Dr. Howard Hendricks tells of a small town in Texas where one year the school burned to the ground with the loss of more than 200 lives, because they didn’t have a sprinkler system. They began to rebuild after the initial shock had passed and called in the foremost company in fire prevention equipment to install a sprinkler system. When the new school was opened for public inspection, guides pointed out the new sprinklers in each room, to alleviate fears of another disaster. The school operated without incident for a number of years, then they needed to add on to the existing structure. As work progressed, they made a startling discovery. The new fire extinguishing equipment had never been connected to the water supply! They had the latest in technology and equipment, yet it was entirely useless!

New Rules created quite a stir in the early ’80s. In the book, professor Daniel Yankelovich of New York University documented a shift in social values in the ’70s, a shift more massive and more rapid than any of the recent past.

The book was subtitled, “Searching for Self-Fulfillment in a World Turned Upside Down.” The old rules, Yankelovich said, stressed duty to others, particularly to one’s family. If someone were selfish and got caught, it was embarrassing and looked ugly. But no longer. In what Yankelovich calls “the duty to self ethic,” our primary responsibility is for our own needs and interests. All other relationships and values must fit into that order of priority.

Yankelovich feels that the movement may be liberating, but he is an honest scientist. After tracking 3,000 people in personal, in-depth interviews, and analyzing hundreds of thousands of questionnaires, he admits that so far the search for self-fulfillment has been futile. It has resulted in insecurity and confusion. “What is self-fulfillment?” he asks. And “When you find yourself, what will you do with yourself.?”

The frightening thing is that 83 percent of Americans buy into the “new rules,” either in whole or in part. But those foolish people are not evangelical Christians, right? Wrong! James Davison Hunter, in his examination of students and faculty in 16 leading evangelical colleges and seminaries, used Yankelovich’s earlier questionnaire and concluded that evangelicals are more committed to self-fulfillment than their secular counterparts.

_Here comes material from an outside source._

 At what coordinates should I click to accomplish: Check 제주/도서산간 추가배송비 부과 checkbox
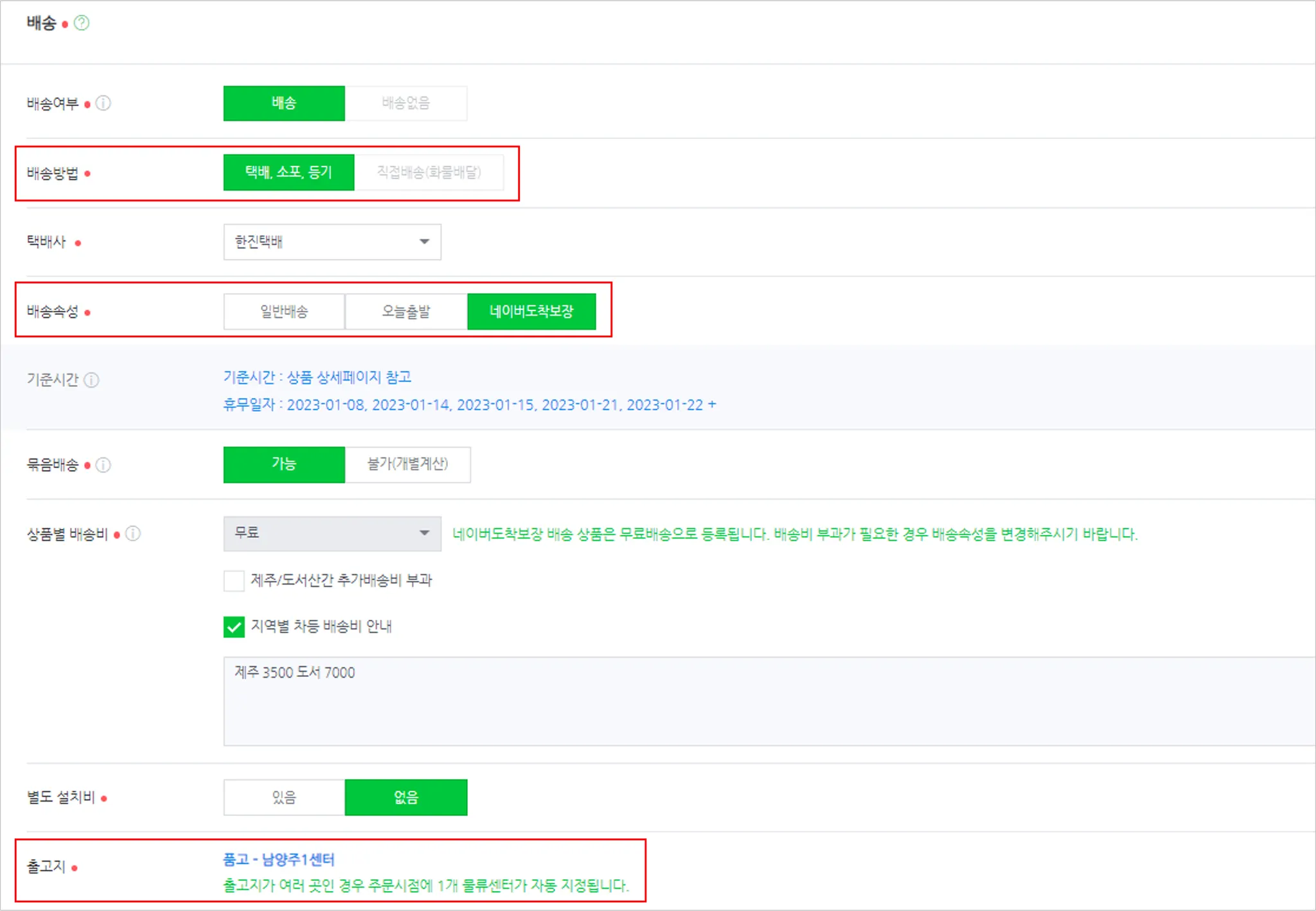pos(234,581)
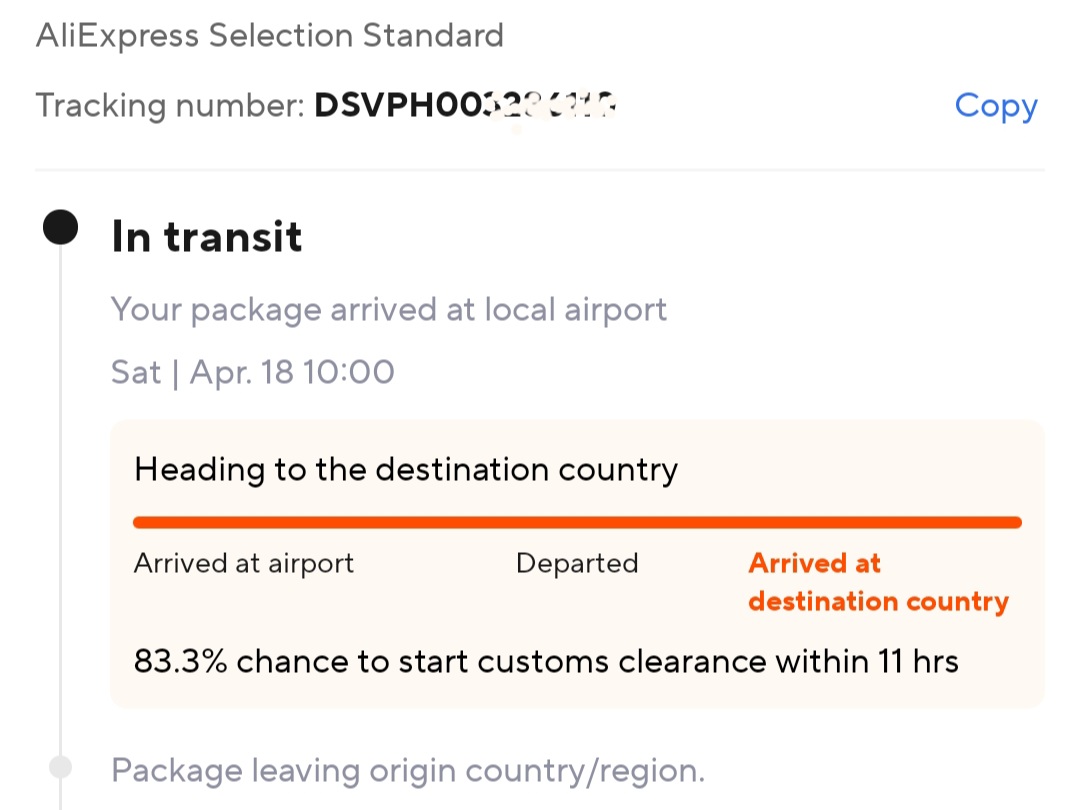Copy the tracking number
The width and height of the screenshot is (1080, 810).
(995, 105)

“The percentage of evangelical students agreeing with these statements far exceeded the corresponding percentage of the general population,” Hunter wrote. “Self-fulfillment is no longer a natural by-product of a life committed to higher ideals, but rather is a goal, pursued rationally and with calculation as an end in itself. The quest for emotional psychological and social maturity, therefore, becomes normative. Self-expression and self-realization compete for self-sacrifice as a guiding life ethic.”

Moody, May, 1993, p. 34


1-11 Our relationship to God

1-3 Two prerequisites for abiding

1. We bear fruit if we are in Christ (2), i.e. are saved.

2. We bear fruit if we are being pruned; cleansed by the Word.

4-5 The nature of abiding in Christ

The nature of the relationship between the branch and the vine is one of dependence.

The branch relies on the vine, the believer continually must rely, trust in Christ.

6-11 Results of abiding

Much fruit

Answers to prayer

God is glorified

God’s love is displayed (8)

Fullness of joy (11)

Interpretive options for “cast into the fire:”

1. An unbeliever, but context argues against this

2. Armenian position: lose your salvation

3. 1 Cor 3; works are burned. But here the branch is burned

4. Sin unto death; i.e. Moses, Aaron, Ananias & Saphira, cf. 1 Jn. 5:16-17, 1 Cor 11.

Failure to abide in Christ may result in God’s taking a Christian home.